Please write out each entry below exactly as it appears.

Input data section start

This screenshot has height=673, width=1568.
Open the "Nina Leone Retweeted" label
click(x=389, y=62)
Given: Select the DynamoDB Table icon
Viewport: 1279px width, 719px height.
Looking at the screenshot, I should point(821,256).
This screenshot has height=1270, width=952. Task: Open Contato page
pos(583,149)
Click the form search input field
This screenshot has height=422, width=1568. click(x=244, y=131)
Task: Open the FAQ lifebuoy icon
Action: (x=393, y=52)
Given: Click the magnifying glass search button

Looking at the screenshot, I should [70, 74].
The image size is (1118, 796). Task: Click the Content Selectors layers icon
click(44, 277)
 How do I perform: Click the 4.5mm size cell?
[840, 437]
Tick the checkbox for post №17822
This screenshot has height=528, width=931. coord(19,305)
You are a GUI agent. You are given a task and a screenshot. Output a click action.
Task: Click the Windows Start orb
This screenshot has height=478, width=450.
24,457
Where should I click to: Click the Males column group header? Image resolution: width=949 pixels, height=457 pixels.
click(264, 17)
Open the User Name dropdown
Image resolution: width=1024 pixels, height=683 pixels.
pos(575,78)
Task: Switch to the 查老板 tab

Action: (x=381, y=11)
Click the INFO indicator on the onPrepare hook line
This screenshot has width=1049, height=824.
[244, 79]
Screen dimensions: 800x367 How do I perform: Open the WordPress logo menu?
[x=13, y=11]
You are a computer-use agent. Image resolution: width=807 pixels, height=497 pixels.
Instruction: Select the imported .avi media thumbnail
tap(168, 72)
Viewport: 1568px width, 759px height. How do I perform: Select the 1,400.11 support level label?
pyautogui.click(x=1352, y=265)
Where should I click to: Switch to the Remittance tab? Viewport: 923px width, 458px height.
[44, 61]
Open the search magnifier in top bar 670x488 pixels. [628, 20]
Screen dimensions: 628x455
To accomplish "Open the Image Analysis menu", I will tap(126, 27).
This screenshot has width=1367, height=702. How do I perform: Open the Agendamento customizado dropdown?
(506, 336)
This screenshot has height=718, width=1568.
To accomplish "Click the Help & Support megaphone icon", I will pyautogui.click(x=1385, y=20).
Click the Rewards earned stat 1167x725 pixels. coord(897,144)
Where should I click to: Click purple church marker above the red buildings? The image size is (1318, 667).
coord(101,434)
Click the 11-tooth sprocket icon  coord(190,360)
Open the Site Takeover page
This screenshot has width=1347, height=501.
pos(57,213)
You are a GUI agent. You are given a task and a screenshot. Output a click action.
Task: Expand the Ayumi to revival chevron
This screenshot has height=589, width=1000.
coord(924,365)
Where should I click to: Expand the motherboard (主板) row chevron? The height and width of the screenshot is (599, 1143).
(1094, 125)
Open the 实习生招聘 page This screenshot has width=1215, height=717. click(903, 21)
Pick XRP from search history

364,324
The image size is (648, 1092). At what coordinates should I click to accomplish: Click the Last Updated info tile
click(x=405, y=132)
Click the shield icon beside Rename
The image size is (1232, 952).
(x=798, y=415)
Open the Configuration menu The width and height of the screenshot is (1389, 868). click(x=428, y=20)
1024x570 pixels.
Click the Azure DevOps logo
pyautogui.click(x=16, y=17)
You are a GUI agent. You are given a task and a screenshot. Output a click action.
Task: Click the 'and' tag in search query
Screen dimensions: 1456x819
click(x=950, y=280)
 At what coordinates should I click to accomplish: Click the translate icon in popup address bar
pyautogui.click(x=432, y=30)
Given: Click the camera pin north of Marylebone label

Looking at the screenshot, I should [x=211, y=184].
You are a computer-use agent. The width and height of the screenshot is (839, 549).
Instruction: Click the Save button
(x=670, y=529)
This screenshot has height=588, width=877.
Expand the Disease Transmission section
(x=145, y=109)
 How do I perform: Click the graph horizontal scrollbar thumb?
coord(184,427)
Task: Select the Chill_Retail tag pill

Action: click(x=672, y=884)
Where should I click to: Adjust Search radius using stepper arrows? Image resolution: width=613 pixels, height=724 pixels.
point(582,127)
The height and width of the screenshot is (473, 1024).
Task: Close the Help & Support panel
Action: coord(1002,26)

Input data section end

Solved exercise |
This screenshot has height=673, width=1568.
Open the "Nina Leone Retweeted" label
click(x=389, y=62)
Given: Select the DynamoDB Table icon
Viewport: 1279px width, 719px height.
Looking at the screenshot, I should point(821,256).
This screenshot has height=1270, width=952. Task: Open Contato page
pos(583,149)
Click the form search input field
This screenshot has height=422, width=1568. click(x=244, y=131)
Task: Open the FAQ lifebuoy icon
Action: (x=393, y=52)
Given: Click the magnifying glass search button

Looking at the screenshot, I should [70, 74].
The image size is (1118, 796). Task: Click the Content Selectors layers icon
click(44, 277)
 How do I perform: Click the 4.5mm size cell?
[840, 437]
Tick the checkbox for post №17822
This screenshot has height=528, width=931. coord(19,305)
You are a GUI agent. You are given a task and a screenshot. Output a click action.
Task: Click the Windows Start orb
This screenshot has height=478, width=450.
24,457
Where should I click to: Click the Males column group header? Image resolution: width=949 pixels, height=457 pixels.
click(264, 17)
Open the User Name dropdown
Image resolution: width=1024 pixels, height=683 pixels.
pos(575,78)
Task: Switch to the 查老板 tab

Action: (x=381, y=11)
Click the INFO indicator on the onPrepare hook line
This screenshot has width=1049, height=824.
[244, 79]
Screen dimensions: 800x367 How do I perform: Open the WordPress logo menu?
[x=13, y=11]
You are a computer-use agent. Image resolution: width=807 pixels, height=497 pixels.
Instruction: Select the imported .avi media thumbnail
tap(168, 72)
Viewport: 1568px width, 759px height. How do I perform: Select the 1,400.11 support level label?
pyautogui.click(x=1352, y=265)
Where should I click to: Switch to the Remittance tab? Viewport: 923px width, 458px height.
[44, 61]
Open the search magnifier in top bar 670x488 pixels. [628, 20]
Screen dimensions: 628x455
To accomplish "Open the Image Analysis menu", I will tap(126, 27).
This screenshot has width=1367, height=702. How do I perform: Open the Agendamento customizado dropdown?
(506, 336)
This screenshot has height=718, width=1568.
To accomplish "Click the Help & Support megaphone icon", I will pyautogui.click(x=1385, y=20).
Click the Rewards earned stat 1167x725 pixels. coord(897,144)
Where should I click to: Click purple church marker above the red buildings? The image size is (1318, 667).
coord(101,434)
Click the 11-tooth sprocket icon  coord(190,360)
Open the Site Takeover page
This screenshot has width=1347, height=501.
pos(57,213)
You are a GUI agent. You are given a task and a screenshot. Output a click action.
Task: Expand the Ayumi to revival chevron
This screenshot has height=589, width=1000.
coord(924,365)
Where should I click to: Expand the motherboard (主板) row chevron? The height and width of the screenshot is (599, 1143).
(1094, 125)
Open the 实习生招聘 page This screenshot has width=1215, height=717. click(903, 21)
Pick XRP from search history

364,324
The image size is (648, 1092). At what coordinates should I click to accomplish: Click the Last Updated info tile
click(x=405, y=132)
Click the shield icon beside Rename
The image size is (1232, 952).
(x=798, y=415)
Open the Configuration menu The width and height of the screenshot is (1389, 868). click(x=428, y=20)
1024x570 pixels.
Click the Azure DevOps logo
pyautogui.click(x=16, y=17)
You are a GUI agent. You are given a task and a screenshot. Output a click action.
Task: Click the 'and' tag in search query
Screen dimensions: 1456x819
click(x=950, y=280)
 At what coordinates should I click to accomplish: Click the translate icon in popup address bar
pyautogui.click(x=432, y=30)
Given: Click the camera pin north of Marylebone label

Looking at the screenshot, I should [x=211, y=184].
You are a computer-use agent. The width and height of the screenshot is (839, 549).
Instruction: Click the Save button
(x=670, y=529)
This screenshot has height=588, width=877.
Expand the Disease Transmission section
(x=145, y=109)
 How do I perform: Click the graph horizontal scrollbar thumb?
coord(184,427)
Task: Select the Chill_Retail tag pill

Action: click(x=672, y=884)
Where should I click to: Adjust Search radius using stepper arrows? Image resolution: width=613 pixels, height=724 pixels.
point(582,127)
The height and width of the screenshot is (473, 1024).
Task: Close the Help & Support panel
Action: coord(1002,26)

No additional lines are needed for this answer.